🤖 AI Summary
This work addresses the challenge that existing video retrieval methods struggle to simultaneously support corpus-scale search, fine-grained temporal localization, and compositional multimodal queries. To this end, we propose the first unified video retrieval framework based on a multimodal large language model (MLLM), which leverages a shared MLLM backbone to generate aligned vision–text embeddings. The model is efficiently trained on 700K image–text pairs using contrastive learning and LoRA fine-tuning, and incorporates a re-ranking mechanism to enhance retrieval accuracy. Notably, our approach enables zero-shot clip-level retrieval without additional training and achieves state-of-the-art performance on compositional video retrieval tasks. After re-ranking, its results rival those of large-scale specialized models, demonstrating both versatility and effectiveness.
📝 Abstract
Modern video retrieval systems are expected to handle diverse tasks ranging from corpus-level retrieval and fine-grained moment localization to flexible multimodal querying.
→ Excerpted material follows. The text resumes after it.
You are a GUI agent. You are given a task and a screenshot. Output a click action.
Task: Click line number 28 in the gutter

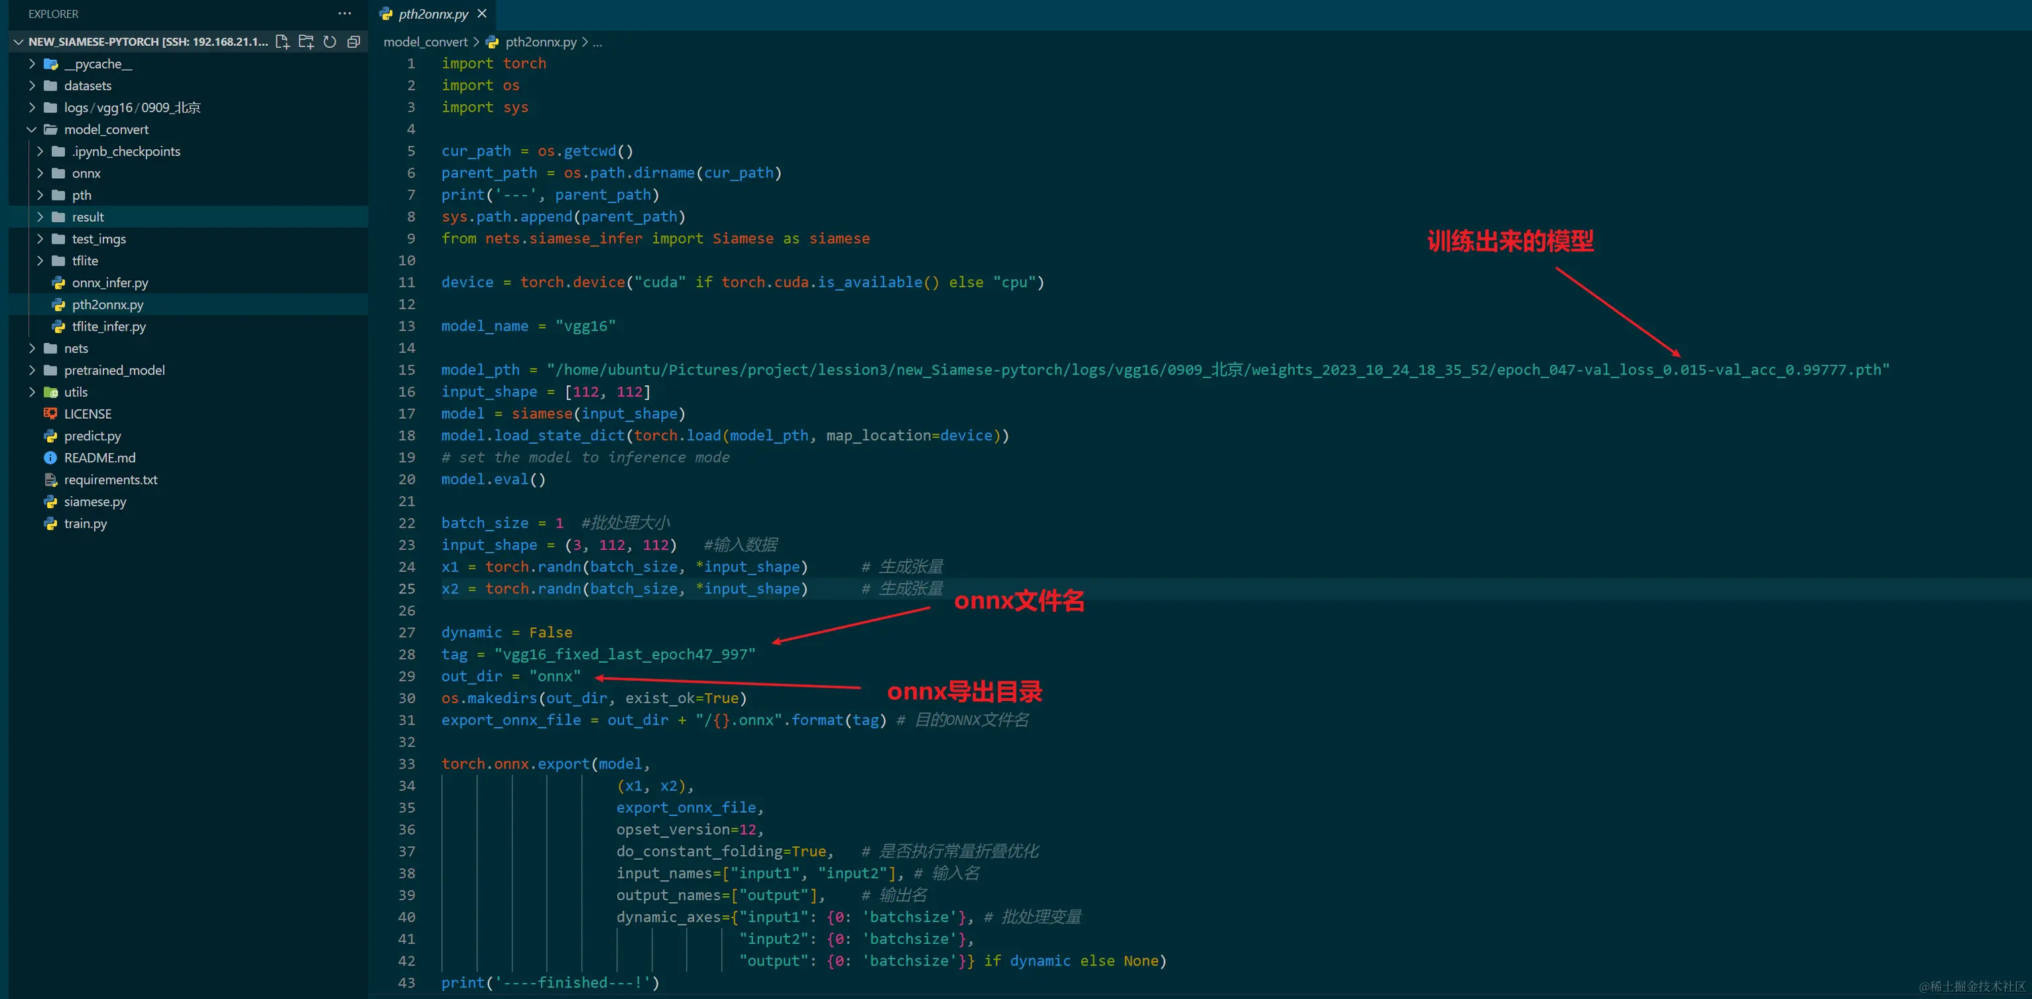point(406,654)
Specialized architectures achieve strong retrieval performance by training modality-specific encoders on massive datasets, but they lack the ability to process composed multimodal queries. In contrast, multimodal LLM (MLLM)-based methods support rich multimodal search but their retrieval performance remains well below that of specialized systems. We present VIRTUE, an MLLM-based versatile video retrieval framework that integrates corpus and moment-level retrieval capabilities while accommodating composed multimodal queries within a single architecture. We use contrastive alignment of visual and textual embeddings generated using a shared MLLM backbone to facilitate efficient embedding-based candidate search. Our embedding model, trained efficiently using low-rank adaptation (LoRA) on 700K paired visual-text data samples, surpasses other MLLM-based methods on zero-shot video retrieval tasks. Additionally, we demonstrate that the same model can be adapted without further training to achieve competitive results on zero-shot moment retrieval, and state of the art results for zero-shot composed video retrieval. With additional training for reranking candidates identified in the embedding-based search, our model substantially outperforms existing MLLM-based retrieval systems and achieves retrieval performance comparable to state of the art specialized models which are trained on orders of magnitude larger data.